Umwelt und Lebensräume
Regenwaldrodungen
Problematik
Um für immer grösser werdende Rinderherden Weideland zu schaffen, wird kontinuierlich Regenwald gerodet. Dasselbe gilt auch für Futtersoja, das wir in grossen Mengen importieren. Der Regenwald dient vielen Tierarten als Lebensraum, rund ²/₃ aller bekannten Tier- und Pflanzenarten leben in den Regenwäldern. Als grösster CO2-Speicher ist er auch äusserst wichtig für den Klimaschutz.
Lösungsansatz
Verzichte wenn möglich komplett auf Fleisch und andere tierische Produkte.

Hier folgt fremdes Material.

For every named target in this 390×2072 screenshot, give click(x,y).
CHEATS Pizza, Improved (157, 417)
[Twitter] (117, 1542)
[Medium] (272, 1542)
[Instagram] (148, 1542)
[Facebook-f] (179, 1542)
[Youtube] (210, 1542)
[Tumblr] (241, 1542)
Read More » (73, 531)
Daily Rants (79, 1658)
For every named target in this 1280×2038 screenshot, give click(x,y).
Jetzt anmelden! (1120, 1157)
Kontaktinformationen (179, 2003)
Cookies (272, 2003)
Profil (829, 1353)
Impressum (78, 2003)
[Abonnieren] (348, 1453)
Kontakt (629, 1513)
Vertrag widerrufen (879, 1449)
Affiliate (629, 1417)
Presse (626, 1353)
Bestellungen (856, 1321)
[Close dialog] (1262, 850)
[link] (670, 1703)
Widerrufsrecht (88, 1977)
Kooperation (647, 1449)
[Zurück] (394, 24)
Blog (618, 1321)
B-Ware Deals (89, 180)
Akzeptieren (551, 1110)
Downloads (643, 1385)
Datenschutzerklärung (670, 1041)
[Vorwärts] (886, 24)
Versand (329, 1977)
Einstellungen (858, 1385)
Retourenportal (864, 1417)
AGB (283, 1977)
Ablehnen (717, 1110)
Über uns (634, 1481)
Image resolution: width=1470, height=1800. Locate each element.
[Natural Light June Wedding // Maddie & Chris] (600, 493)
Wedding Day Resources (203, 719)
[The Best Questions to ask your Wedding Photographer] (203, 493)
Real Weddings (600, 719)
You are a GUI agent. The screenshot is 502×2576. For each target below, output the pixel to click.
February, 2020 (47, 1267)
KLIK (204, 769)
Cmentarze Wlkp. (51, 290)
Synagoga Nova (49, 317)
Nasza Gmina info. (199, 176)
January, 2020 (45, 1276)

Monokulturen und Pestizide
Problematik
Für den Anbau von Palmöl, Avocados und anderen tropischen Früchten wird ebenfalls Regenwald gerodet. Riesige Monokulturen zerstören die Biodiversität und sind anfällig für Schädlinge und Pilze. Dies führt bei gewissen Pflanzen zu massivem Einsatz von Pestiziden. Das ist nicht nur für den Endkonsumenten ein Risiko, sondern auch für die Arbeiter in den Plantagen und die lokale Bevölkerung – darüber hinaus werden häufig Substanzen gespritzt, die bei uns aus gesundheitlichen Gründen verboten sind.
Lösungsansatz
Achte darauf, woher Deine Lebensmittel kommen. Regional und saisonal essen ist so einfach wie in den letzten 20 Jahren nicht mehr.
Plastik
Problematik
Plastik stellt bereits heute ein riesiges Problem dar, sowohl für Meerestiere als auch für Landbewohner. Im Meer sammelt es sich an der Oberfläche zu grossen Plastikinseln, doch die grössten Müllstrudel verbergen sich unter der Meeresoberfläche. Der grösste dieser Strudel, der "Great Pacific Garbage Patch", umfasst eine Fläche von 1.6 Millionen Quadratkilometern unter der Meeresoberfläche zwischen Hawaii und Kalifornien.
Meerestiere verheddern sich im Plastik oder verwechseln es mit Nahrung und verenden kläglich daran. Plastik enthält ausserdem Giftstoffe wie Flammschutzmittel oder Weichmacher, die den Meeresbewohnern schaden und über die Nahrungskette auch den Menschen erreichen können. Bereits heute schwimmt im Meer sechs Mal mehr Plastik als Plankton. Darüber hinaus verrottet Plastik praktisch gar nicht, sondern zersetzt sich in immer kleinere Fragmente, sogenanntes Mikroplastik. In dieser Form verseucht es nicht nur die Meere, sondern auch unsere Gewässer und Böden.
Lösungsansatz
Benutze eine Stoff- oder Papiertragtasche statt der Plastiktüte und Wachstücher anstelle von Frischhaltefolie. Auch ein Einkauf im "Unverpackt Laden" oder auf dem Markt kann helfen, den Plastikberg zu reduzieren. Microplastik kommt auch aus dem Abwasser der Waschmaschine, da ein Grossteil der Kleider aus synthetischen Materialien besteht. Dagegen hilft das Waschen in einem Waschbeutel wie z.B. dem "Guppyfriend", der den Faserabbruch reduziert und die abgebrochenen Fasern zurückhält.